> **Task brief**
Starting with the line that contains "Español (210, 16)" and stopping after the line that contains "Find & Buy (75, 735)", return each line below exactly as written, with no others.

Start of Entries supplied

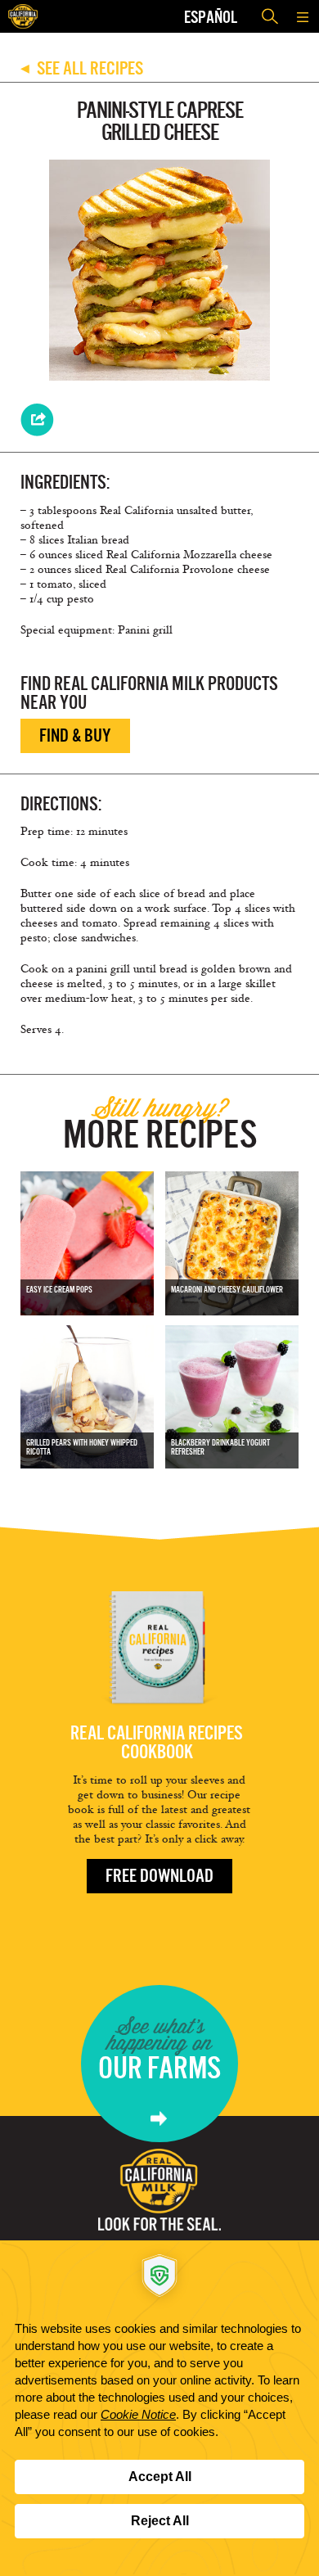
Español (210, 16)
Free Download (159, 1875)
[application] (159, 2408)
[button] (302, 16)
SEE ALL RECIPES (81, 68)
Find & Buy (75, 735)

End of Entries supplied
Start of Entries supplied

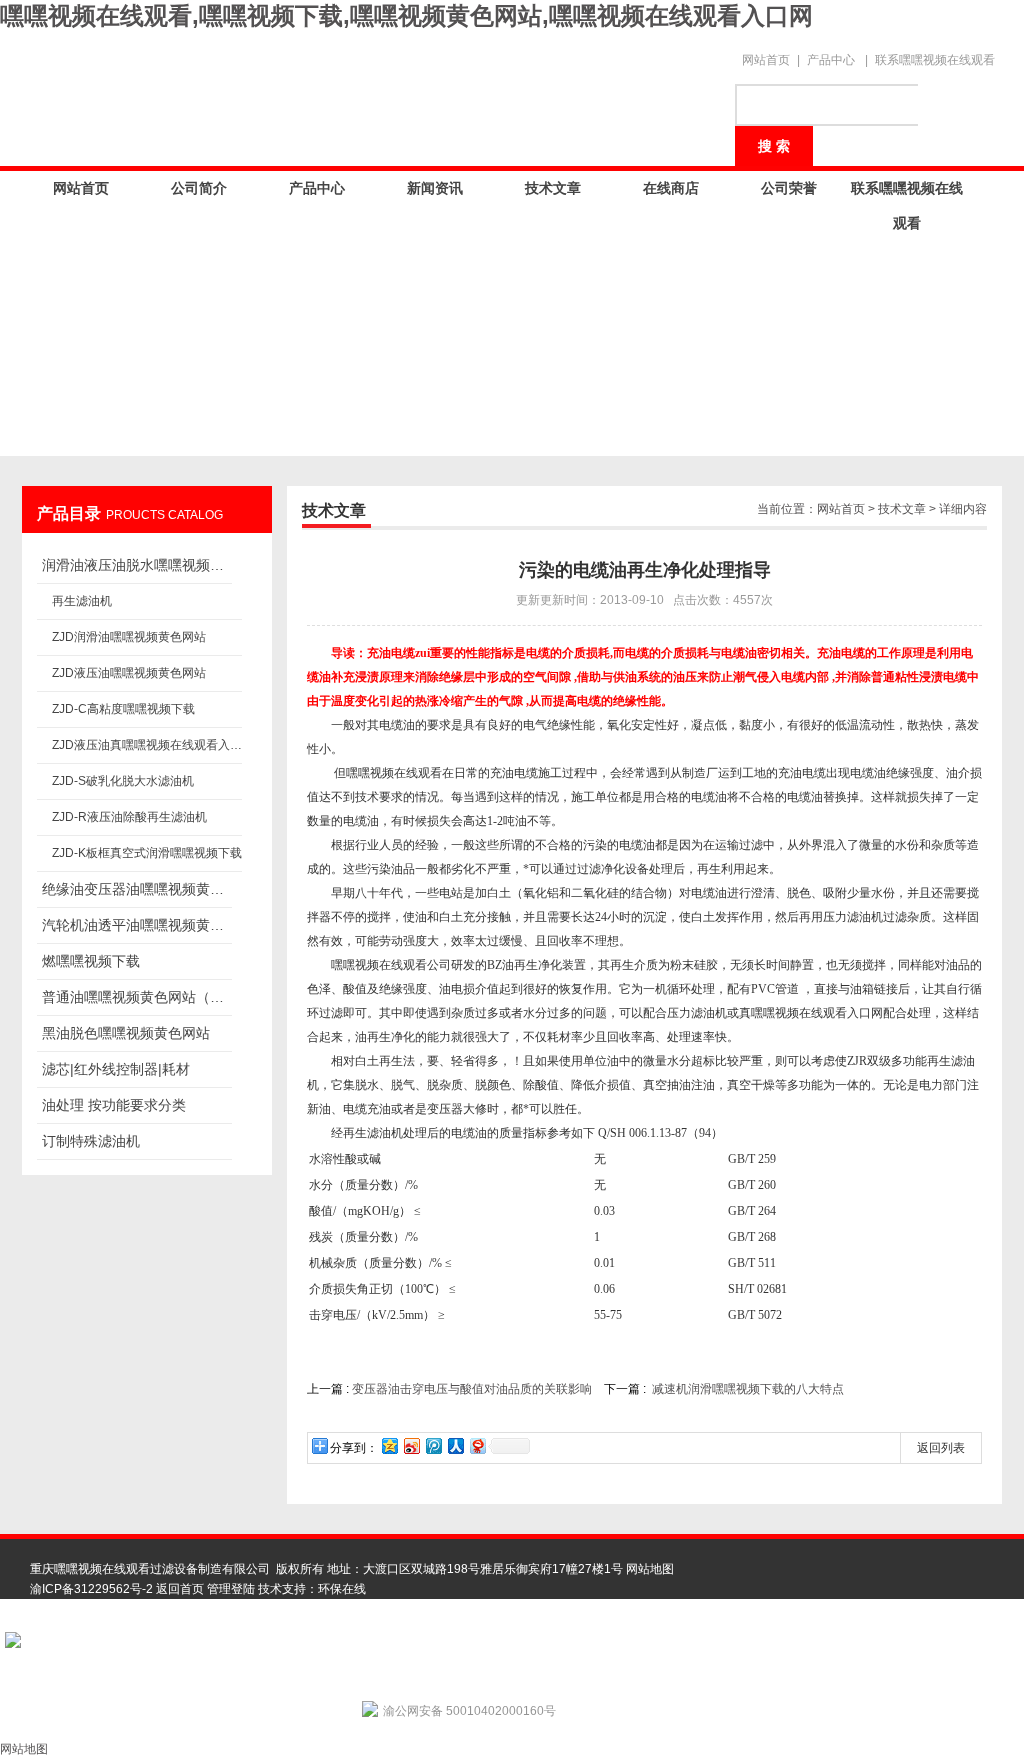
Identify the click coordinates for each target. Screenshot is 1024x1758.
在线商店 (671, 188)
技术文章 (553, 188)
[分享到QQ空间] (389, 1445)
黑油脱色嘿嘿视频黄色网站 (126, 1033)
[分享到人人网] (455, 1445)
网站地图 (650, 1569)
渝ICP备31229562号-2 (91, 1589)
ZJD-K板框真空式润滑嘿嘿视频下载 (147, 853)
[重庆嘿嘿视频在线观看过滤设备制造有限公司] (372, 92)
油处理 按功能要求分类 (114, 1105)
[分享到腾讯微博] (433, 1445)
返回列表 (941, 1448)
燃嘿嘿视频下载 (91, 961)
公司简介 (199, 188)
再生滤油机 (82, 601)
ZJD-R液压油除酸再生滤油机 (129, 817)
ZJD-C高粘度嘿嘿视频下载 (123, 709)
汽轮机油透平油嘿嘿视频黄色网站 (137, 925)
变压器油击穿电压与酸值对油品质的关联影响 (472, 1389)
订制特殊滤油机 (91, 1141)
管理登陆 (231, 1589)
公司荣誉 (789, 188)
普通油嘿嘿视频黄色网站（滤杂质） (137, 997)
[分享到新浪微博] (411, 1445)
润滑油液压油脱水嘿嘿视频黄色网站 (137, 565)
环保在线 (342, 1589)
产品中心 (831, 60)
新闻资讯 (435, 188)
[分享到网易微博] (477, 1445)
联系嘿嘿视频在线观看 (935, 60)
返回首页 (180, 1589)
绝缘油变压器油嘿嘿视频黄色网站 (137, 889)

End of Entries supplied

> **Response to the exercise**
Español (210, 16)
Free Download (159, 1875)
[application] (159, 2408)
[button] (302, 16)
SEE ALL RECIPES (81, 68)
Find & Buy (75, 735)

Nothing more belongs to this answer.